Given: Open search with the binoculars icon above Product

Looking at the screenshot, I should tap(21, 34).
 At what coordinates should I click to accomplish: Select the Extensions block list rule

· · · ·

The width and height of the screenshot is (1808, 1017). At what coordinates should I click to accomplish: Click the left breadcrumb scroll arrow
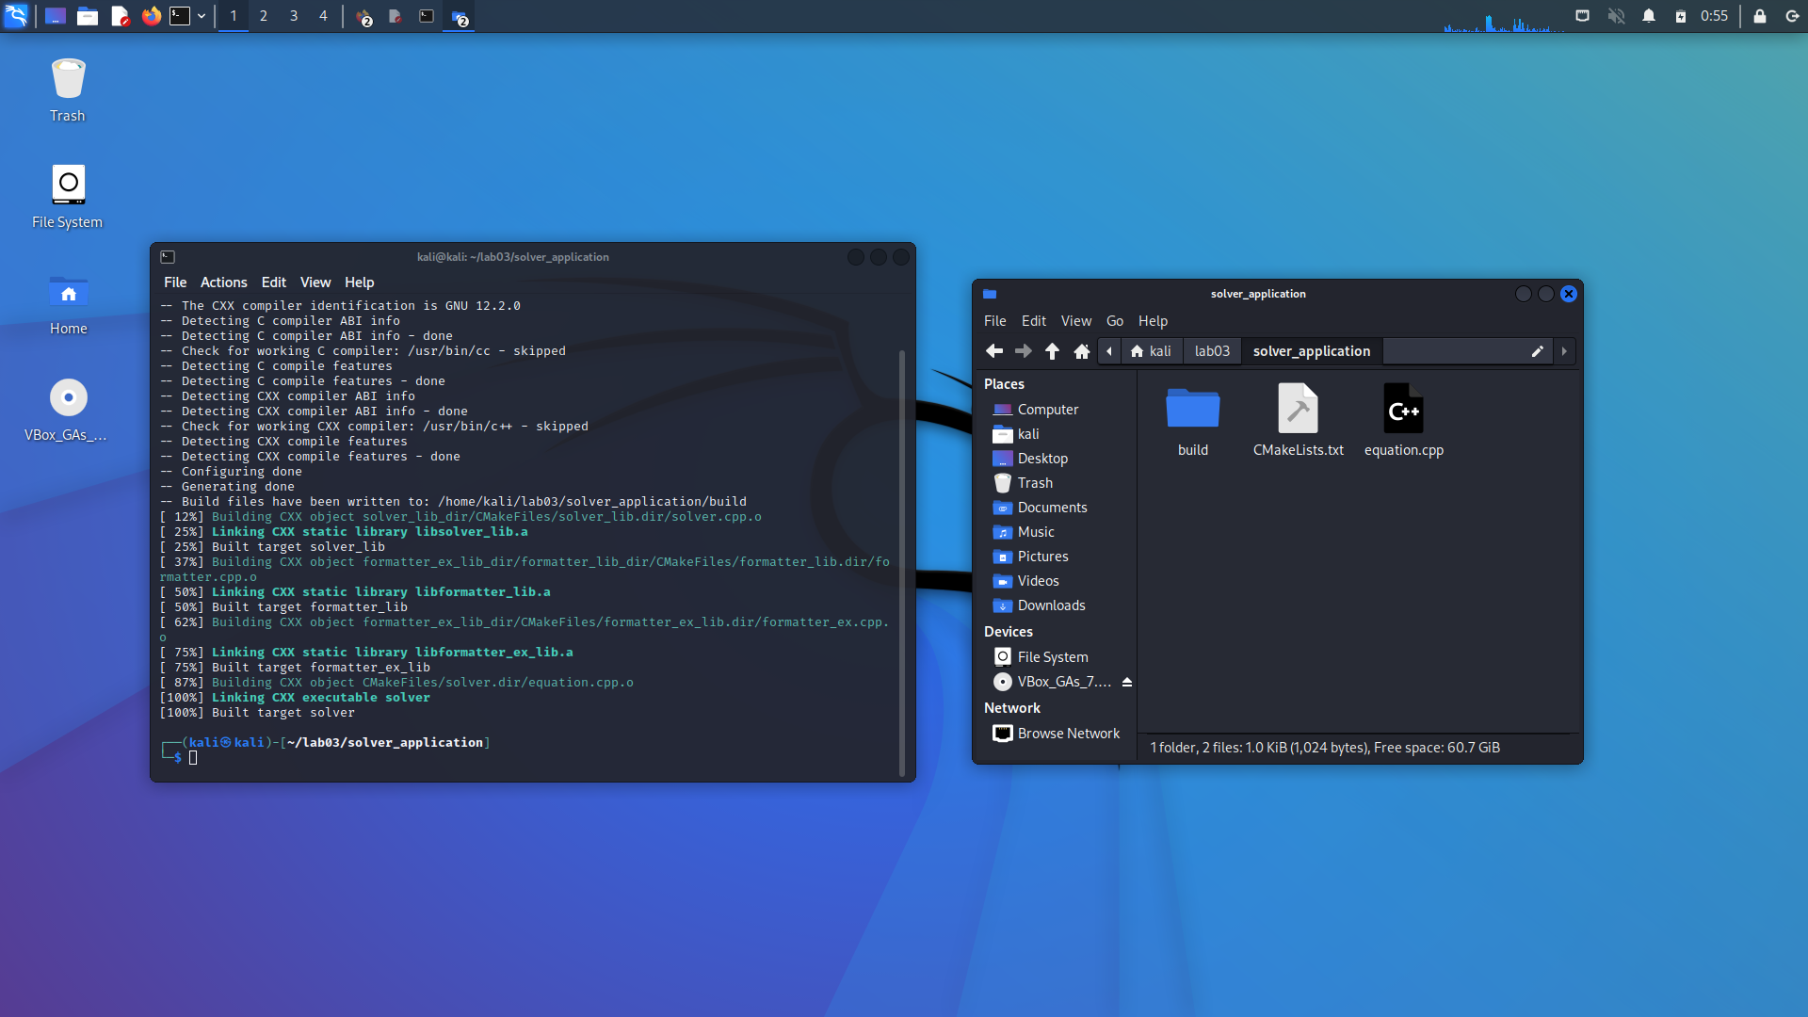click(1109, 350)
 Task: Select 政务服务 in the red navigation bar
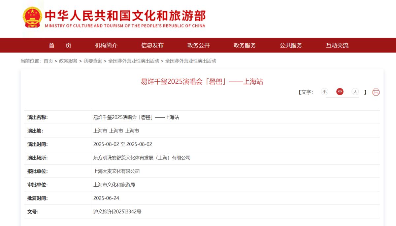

· · · ·

**EXERCISE OBJECTIVE**:
Put the lines starting at the line that contains "The width and" and ending at the line that contains "Task: Select 政务服务 in the red navigation bar" into a Markdown table with the columns Row and Line, omitting blank lines. Leave the pictures out of the answer.

**REPLY TO THE TASK**:
| Row | Line |
|---|---|
| 1 | The width and height of the screenshot is (1808, 1017). At what coordinates should I click to accomplish: Click the left breadcrumb scroll arrow |
| 2 | click(1109, 350) |
| 3 |  Task: Select 政务服务 in the red navigation bar |